I am staking no small degree of my credibility on my answer – which was and is emphatically “No!”   Admittedly, this is something that at first blush might look a lot like numerology. I was once in a bar in Amsterdam with a friend and an old woman sat down with us who made a living by doing numerology with the patrons as a form of entertainment. I can’t remember being impressed by her pronouncements (which I barely remember) although she claimed that her insight into number meanings was a sort of supernatural gift from childhood that had been honed via a method passed down in her “gypsy” family.  She took umbrage at the idea that her calculations and interpretations were merely a parlor game although this was the basis for her employment by the bar owner.  So that was my only experience of numerology— as a sort of fortune telling.  But Leahy certainly did not see his thesis on the meta-identity of language and number in that way, and after much time and effort devoted to his arguments and conclusions I do not see it that way, either. However, the question of the relationship of all this to prophecy is a serious and deep one, which I hope will become clearer.

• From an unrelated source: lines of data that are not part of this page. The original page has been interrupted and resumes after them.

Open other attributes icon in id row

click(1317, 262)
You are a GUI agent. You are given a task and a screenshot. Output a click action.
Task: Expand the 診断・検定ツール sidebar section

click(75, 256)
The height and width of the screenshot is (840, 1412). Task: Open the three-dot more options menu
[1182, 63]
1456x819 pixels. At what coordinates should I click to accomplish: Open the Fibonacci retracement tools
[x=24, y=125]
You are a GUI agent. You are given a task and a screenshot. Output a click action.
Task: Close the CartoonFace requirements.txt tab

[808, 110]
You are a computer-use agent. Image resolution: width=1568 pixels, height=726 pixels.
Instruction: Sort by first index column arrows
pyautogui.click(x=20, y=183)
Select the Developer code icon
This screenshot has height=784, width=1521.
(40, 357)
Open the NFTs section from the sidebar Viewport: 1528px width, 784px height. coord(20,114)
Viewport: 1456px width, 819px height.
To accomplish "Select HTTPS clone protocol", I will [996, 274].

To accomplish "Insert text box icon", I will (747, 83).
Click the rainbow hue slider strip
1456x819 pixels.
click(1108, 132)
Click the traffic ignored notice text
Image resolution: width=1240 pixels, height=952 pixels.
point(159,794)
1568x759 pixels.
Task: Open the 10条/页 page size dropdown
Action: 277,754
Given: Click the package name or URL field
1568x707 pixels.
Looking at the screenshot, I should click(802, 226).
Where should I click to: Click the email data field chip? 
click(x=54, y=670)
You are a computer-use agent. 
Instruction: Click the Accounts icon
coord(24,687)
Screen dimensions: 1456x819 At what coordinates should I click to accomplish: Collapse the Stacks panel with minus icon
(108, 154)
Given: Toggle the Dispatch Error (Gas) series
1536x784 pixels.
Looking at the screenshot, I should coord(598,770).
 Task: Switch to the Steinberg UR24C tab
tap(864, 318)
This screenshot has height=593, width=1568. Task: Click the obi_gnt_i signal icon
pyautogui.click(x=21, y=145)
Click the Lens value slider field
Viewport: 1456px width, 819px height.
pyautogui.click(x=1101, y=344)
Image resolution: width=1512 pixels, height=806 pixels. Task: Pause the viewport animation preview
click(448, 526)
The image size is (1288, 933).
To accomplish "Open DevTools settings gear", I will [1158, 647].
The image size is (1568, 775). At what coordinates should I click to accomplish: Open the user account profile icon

I would be remiss if I did not say a few words about the general conception at work in his logic, but what I hope to convey to those of you interested in the interpretation of religious texts such as the Tanakh and New Testament, is that Leahy has devised a method useful for exhibiting his scriptural and ontological insights. When I first encountered this extensive section of his argument I was exceedingly skeptical. Since I was ill-equipped to attack his novel logic, I decided to test his methods empirically to see if I could find grounds for rejecting them.  My own use of his method has yielded some surprising results.  The thinking now occurring is one in which the distinction between perceiving and conceiving is transcended. So literally, the demonstration is key. You have to see it to understand it and to believe it.